● **TASK PROMPT**: Reproduce all of the data below without alteration; exclude every picture.

Stored items from a collection

[Start of Attachment]

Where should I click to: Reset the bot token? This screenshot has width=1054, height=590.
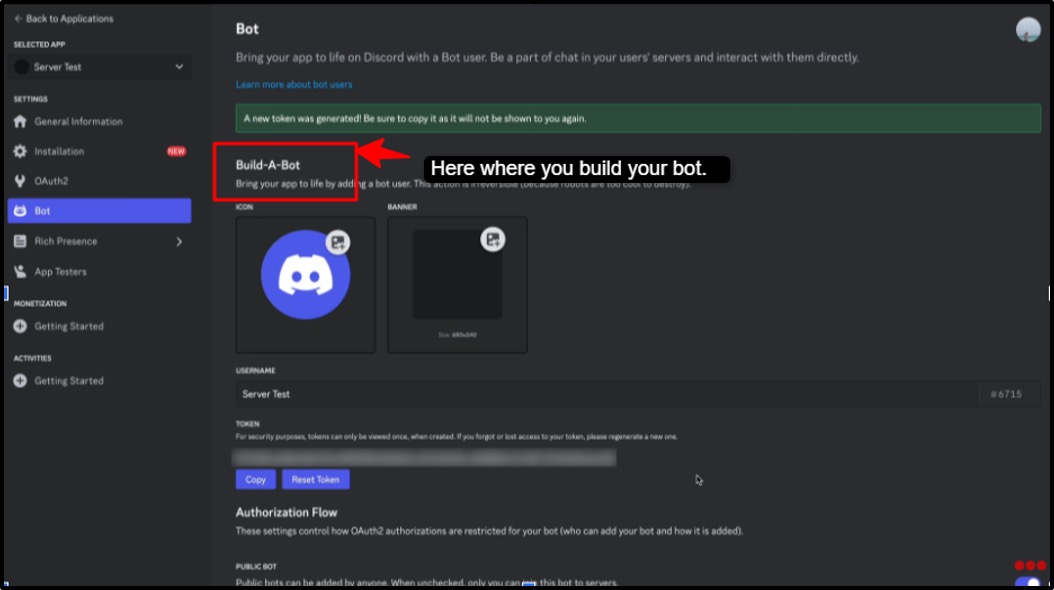(x=315, y=479)
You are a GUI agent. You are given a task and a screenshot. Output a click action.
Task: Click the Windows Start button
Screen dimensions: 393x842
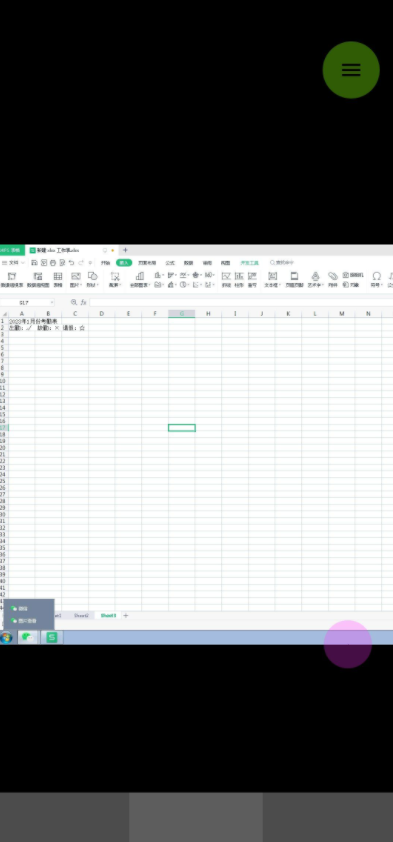(6, 638)
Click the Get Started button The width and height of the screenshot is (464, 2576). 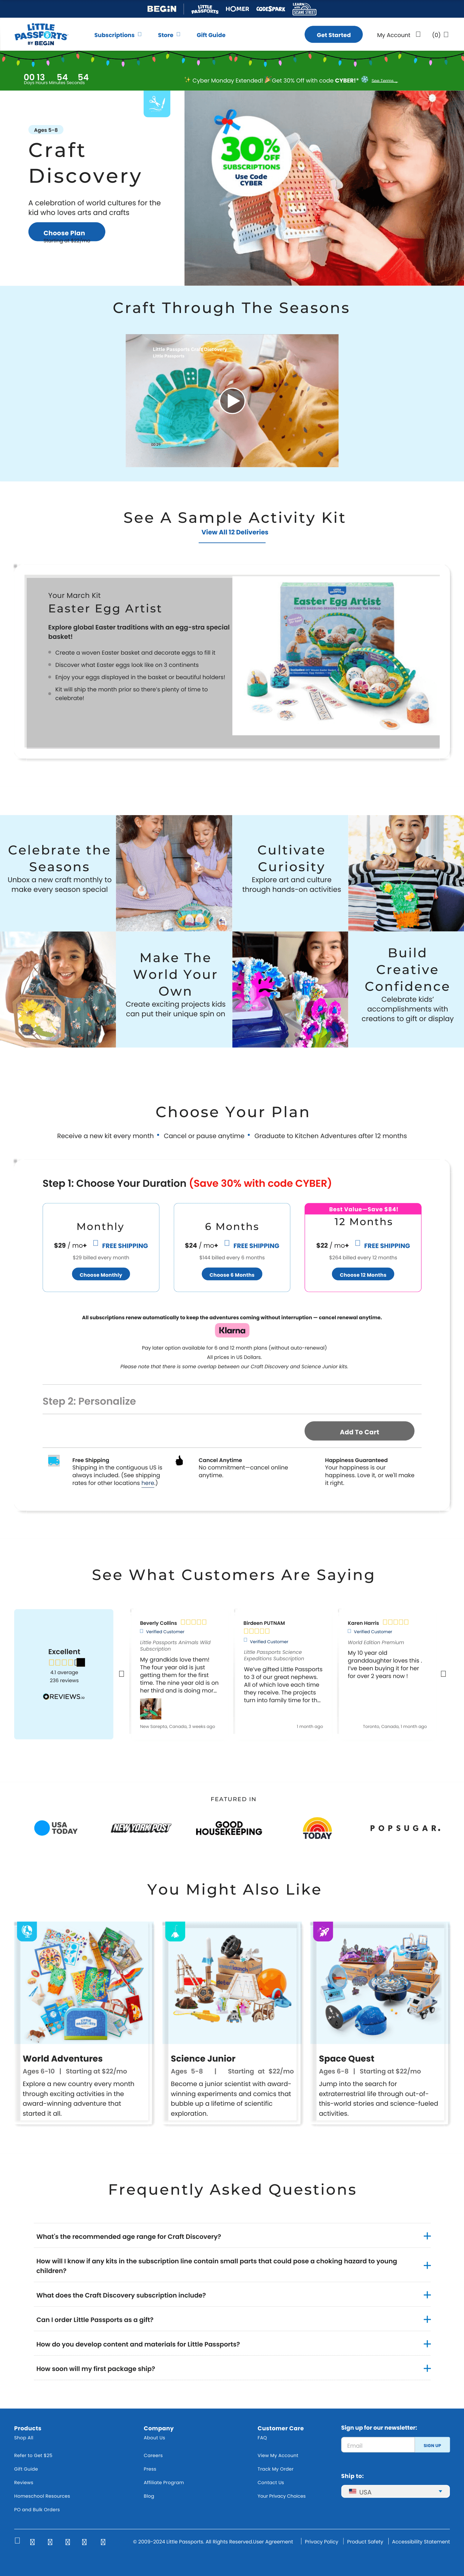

[End of Attachment]

● **RESULT OF THIS EXERCISE**:
Where should I click to: Reset the bot token? This screenshot has width=1054, height=590.
(x=315, y=479)
You are a GUI agent. You are given a task and a screenshot. Output a click action.
Task: Click the Windows Start button
Screen dimensions: 393x842
(6, 638)
Click the Get Started button The width and height of the screenshot is (464, 2576). 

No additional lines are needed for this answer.